What the task requires:
Reproduce the material below with every instance of "message" swapped for "chat", changing nothing else.

Given data:

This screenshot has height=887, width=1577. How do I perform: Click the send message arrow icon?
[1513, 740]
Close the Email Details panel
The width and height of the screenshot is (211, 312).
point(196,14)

Output below:
This screenshot has height=887, width=1577. How do I perform: Click the send chat arrow icon?
[1513, 740]
Close the Email Details panel
The width and height of the screenshot is (211, 312).
point(196,14)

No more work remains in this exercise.